While it is common for unions to pay the homeless population for rent-a-picket duty, the NLRB will now allow employees to walk off the job, get paid for a couple of hours of wandering around, get out of dealing with the Black Friday crowds and will likely be protected from discipline by the employer who has been left in the lurch.

The UFCW charges that Walmart workers aren’t paid enough, and if only they were able to take dues payments out of each worker’s paycheck, they could drive those wages upward.

One wonders how the union juxtaposes this argument with the tens of thousands of applicants for jobs at two new stores opening in Washington, D.C.

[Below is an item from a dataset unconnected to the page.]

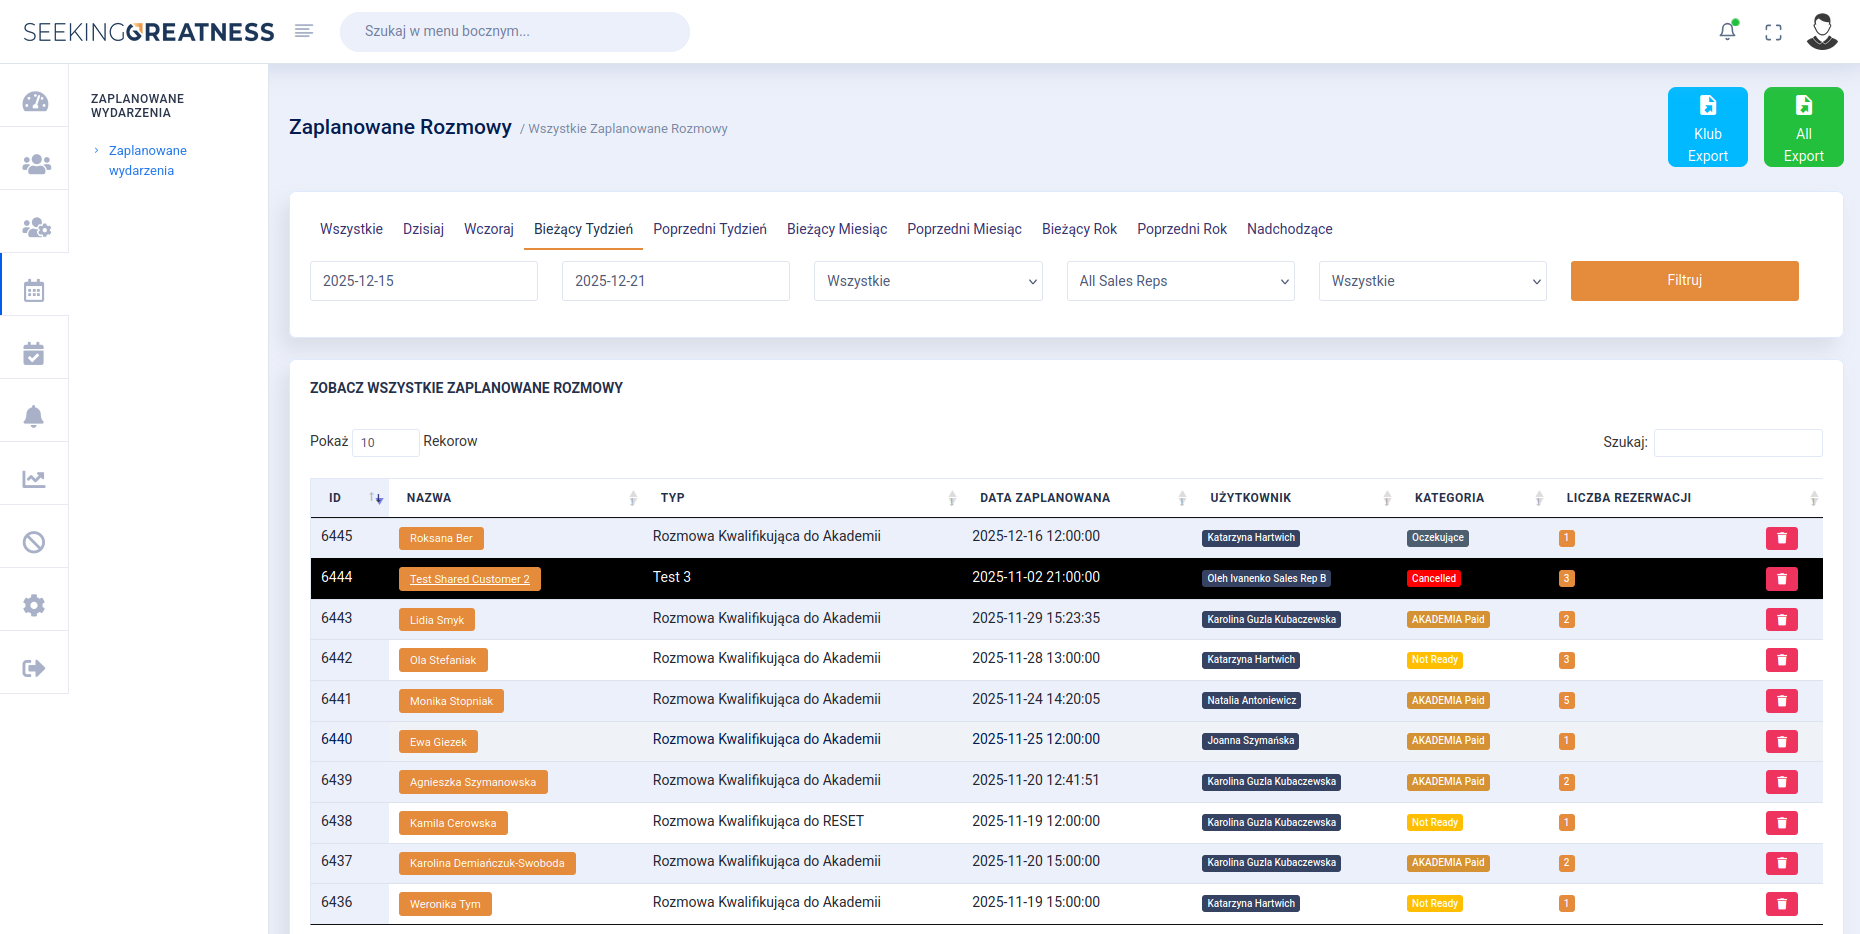Click the Filtruj button
The width and height of the screenshot is (1860, 934).
(x=1684, y=281)
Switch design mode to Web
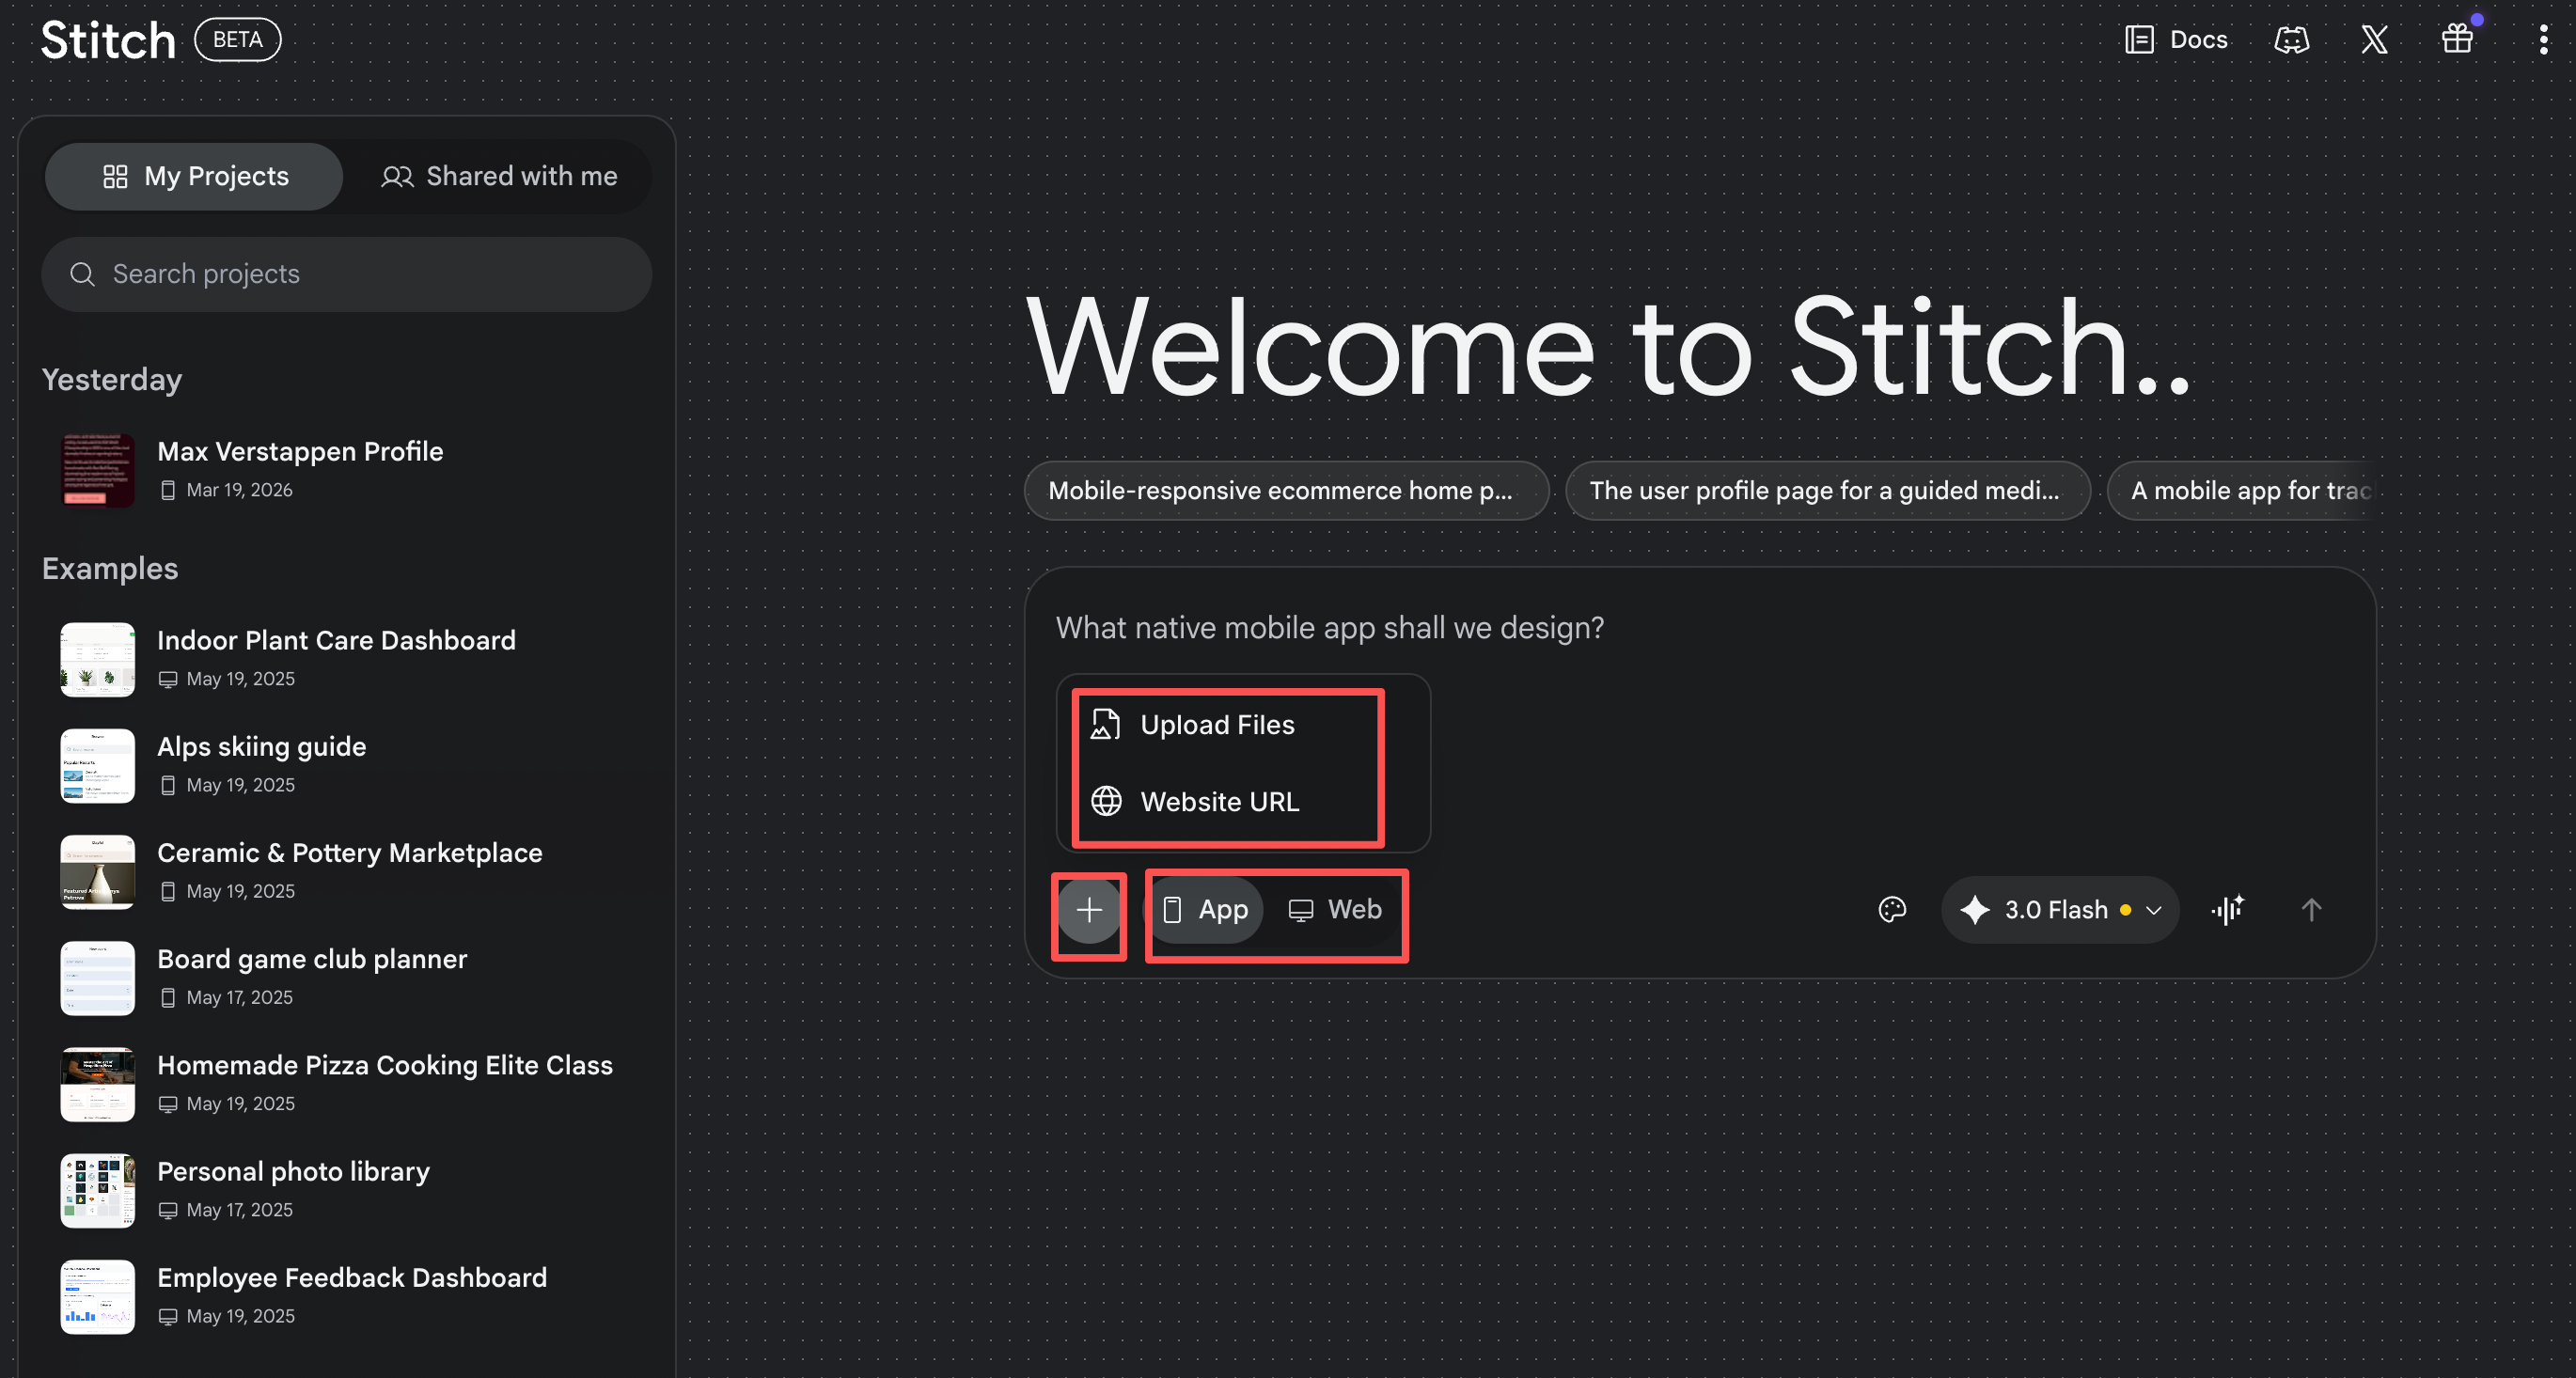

According to a story in the liberal Daily Beast, titled “Getting a job at Walmart is harder than getting into Harvard,” Walmart is hiring a total of 600 employees in those stores.

How many applicants would one guess sought these jobs that the unions deem unacceptable?

23,000.

That’s right, 23,000 people applied for those 600 jobs, giving Walmart the ability to cherry pick the cream of the employment crop.

Based upon basic supply and demand, it is pretty clear that, if anything, the people of the D.C. have voted with their feet to declare that the Bentonville, Ark.-based retailer pays more than a fair wage with benefits.

What’s more, those 23,000 D.C. residents are a repudiation of the Obama economy where the reported unemployment rate hovers at 7.3 percent. But that number is only due to millions of people dropping out of the labor force, having given up hope of ever finding a job.

Walmart in D.C. proves that Americans want the opportunity to better themselves through employment, breaking the cycle of dependency that the Obama administration is so desperately trying to expand.

On this Black Friday, consider the 23,000 D.C. residents looking for a job at Walmart as not only a picture of the despair of Obama’s failed policies, but also of the hope Americans still have that they can find work rather than rely upon handouts. A job that can only be created by the free enterprise system that Walmart represents.